Facebook is one of the world’s largest companies, and continues to attract enormous numbers of users across its vast portfolio of applications.
No other website has had the same impact that Facebook has in the 21st century – it has continued to be one of the most popular social media applications for years.
To get to the position it is in now, founder Mark Zuckerberg has had to make several business decisions, many of which have resulted in changes in equity.
The various owners of Facebook can be split into five distinct areas. There is Mark Zuckerberg himself – the founder. There are also current and former employees that have shares.
Then there are angel investors, who provided early support for Facebook. Then we have a mixture of venture capitalists and corporate investors – both of which have provided heavy financial backing to Facebook. Many of these bought shares when Facebook went public in 2012.
Then there are the rivals – ones that have laid claim to conceiving the idea of Facebook. They have a small, but very lucrative, part of the business.
The founder of Facebook – Mark Zuckerberg – has been the driving force behind the company’s meteoric rise. Zuckerberg founded Facebook in 2004 while studying at Harvard University.
As Facebook grew, Zuckerberg gave up a lot of shares in the company, but his actions certainly proved shrewd, with Facebook eventually going public in 2012.
Despite Zuckerberg giving away a lot of shares both before and after the public offering, he retains approximately 29% of the company. He will hope that Facebook continues to grow in the forthcoming years.
Current and Former Employees
There are also some current and former employees who hold some stock in Facebook. Some of the key names in the early rise of Facebook continue to have shares in the company to this day.
Dustin Moskovitz at 6% and Chris Hughes at 1% were with Zuckerberg during the initial founding of the company. Eduardo Saverin was the co-founder of Facebook, but saw his shares diluted significantly as a result of an acrimonious fall-out with Zuckerberg. Saverin still retains 4.5% of the company.
Sean Parker, known for the file-sharing music service Napster, was a key part of Facebook during the late 2000s. Despite selling many of his shares, Parker retains 4% of the company.
Adam D’Angelo, known for founding Quora, served as the Chief Technology Officer of Facebook in its earlier years. He holds 0.8% to this day.
Other former employees with small stakes include Justin Rosenstein (0.25%), Jeff Rothschild (0.8%) and Mike Schroepfer (0.1%). Please note that Jeff Rothschild has no relation to the Rothschild family.
Finally, Jan Koum, founder of WhatsApp, owns 0.75% of Facebook. As part of the deal to sell WhatsApp, Koum received stock in Facebook.
Angel investors are the brave folks who fund companies early on in their life – when they are at their riskiest. But as we see in the case of Facebook, this can be a lucrative decision on occasion.
Most angel investors sold their shares during the initial public offering in 2012. The others have all sold the majority of their shares, but 2.8% of the company is owned by these investors.
The most renowned of these is Peter Thiel, who founded PayPal and Palantir. He currently owns 1% of the company – having cashed out most of his stock.
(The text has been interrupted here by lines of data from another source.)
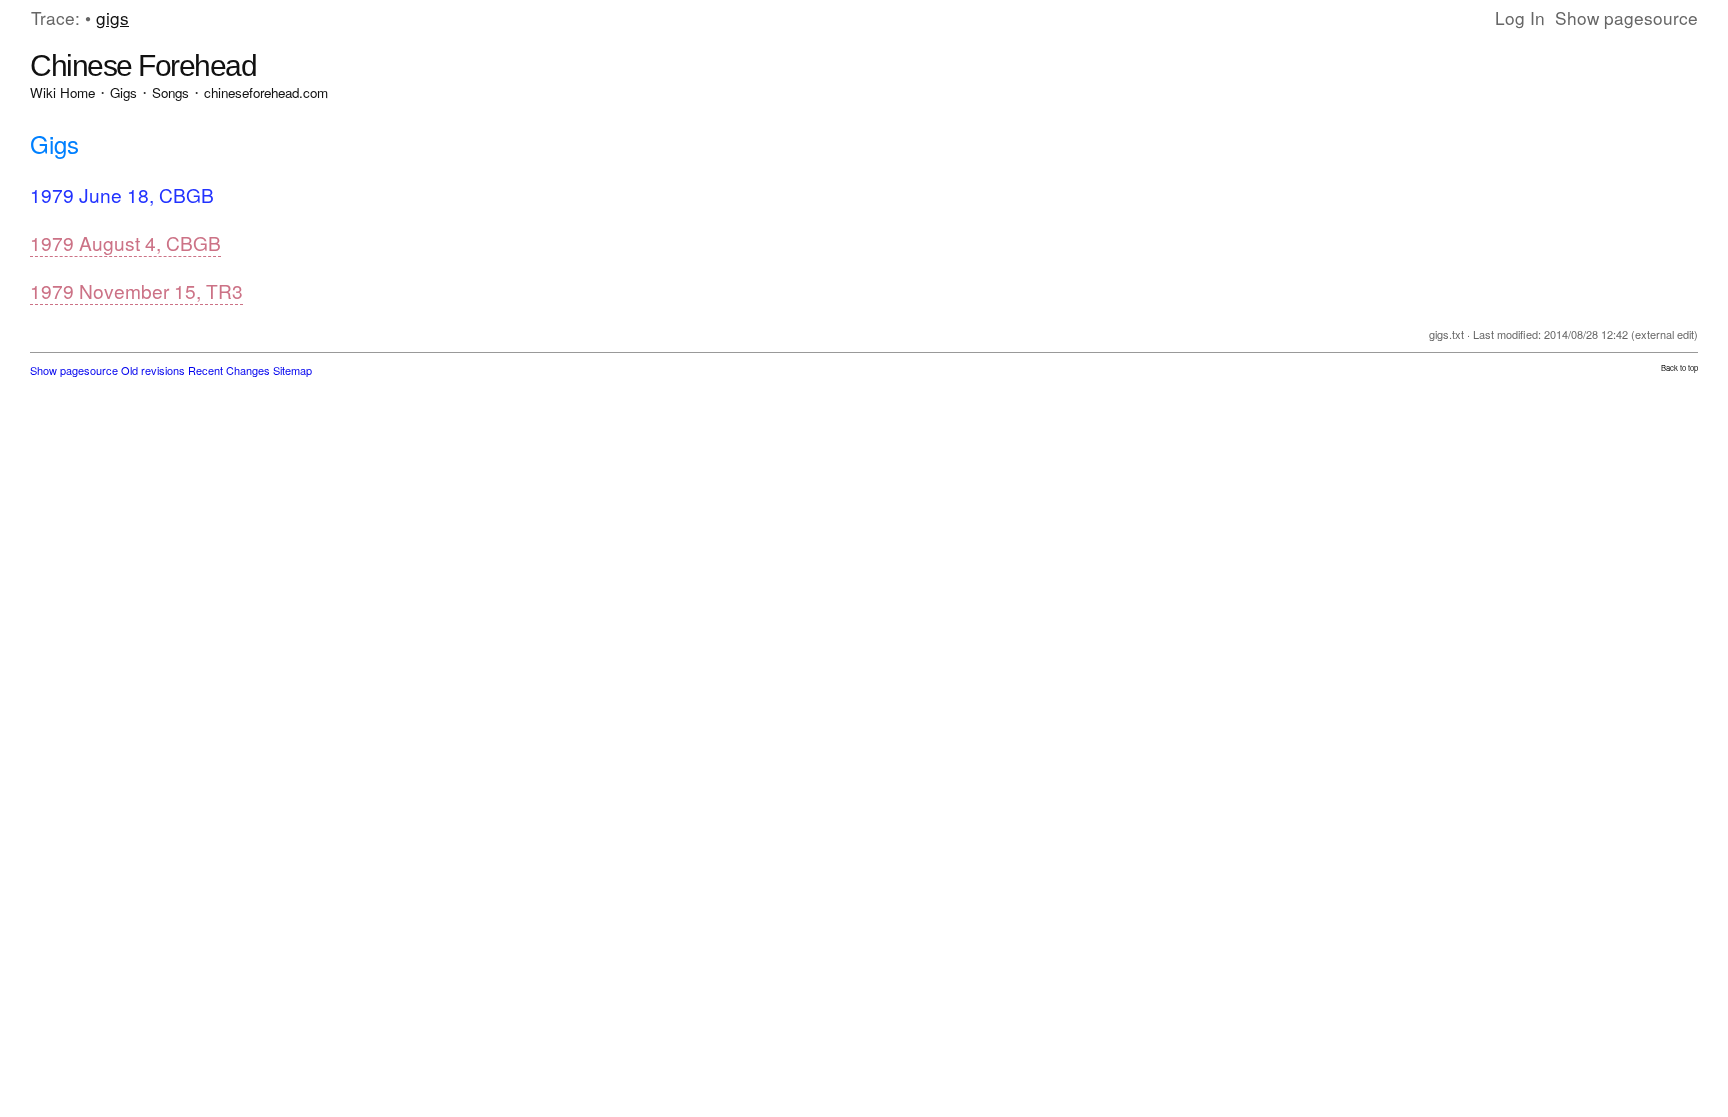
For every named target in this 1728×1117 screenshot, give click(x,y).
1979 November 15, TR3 (136, 290)
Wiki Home (62, 92)
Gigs (123, 92)
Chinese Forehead (143, 65)
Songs (170, 92)
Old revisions (153, 370)
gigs (112, 17)
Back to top (1679, 367)
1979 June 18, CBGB (122, 194)
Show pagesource (1626, 17)
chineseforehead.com (266, 92)
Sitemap (292, 370)
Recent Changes (229, 370)
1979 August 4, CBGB (125, 242)
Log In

Jim Breyer is a well-known businessman who owns 1%. Finally, Hong Kong investor Li Ka-Shing retains 0.8% of the company. All three of the above are billionaires.
Venture Capitalists and Corporate Investors
The bulk of the remaining equity belongs to various venture capitalist firms and other corporate investors. Almost 50% of Facebook is owned by various companies.
Accel Partners has approximately 10% equity in Facebook. They were among the earliest venture capitalist firms to make an investment.
Other prominent firms with stakes in Facebook include the Vanguard Group at 7.25%, Blackrock at 5.5%, Digital Sky at 5% and FMR LLC at 4.5%.
State Street Corporation (3.25%), T Rowe Price (3%) and Fidelity Investments (3%) all have a strong stake in Facebook.
Microsoft are among the businesses that put in funds in Facebook’s early years – a decision which continues to reap financial awards. These days, they own 1.2% in Facebook.
Those with over 1% ownership include Greylock (1.5%), Elevation Partners (1.5%) and Capital International Investors (1.5%).
Finally, Kleiner Perkins (0.75%), Morgan Stanley (0.75%), Goldman Sachs (0.7%), Andreesen Horowitz (0.2%) and General Atlantic (0.1%) all enjoy equity in Facebook.
One of the most notorious elements of Facebook’s history concern the allegations that Zuckerberg “stole” the idea from two twins – Cameron and Tyler Winkelvoss – and Divya Narendra. All three studied at Harvard.
After Zuckerberg founded and built-up Facebook himself, he was eventually taken to court by the Winkelvoss twins and Narendra, whom all accused Zuckerberg of stealing their idea, which had started out as Harvard Connection.
In the end, an out-of-court settlement was made which resulted in the twins and Narendra receiving small stakes in Facebook.
To this day, Narendra owns 0.2%, with both Tyler and Cameron Winkelvoss owning 0.2% each as well. The Winkelvoss twins competed for the United States at the 2008 Olympic games for rowing.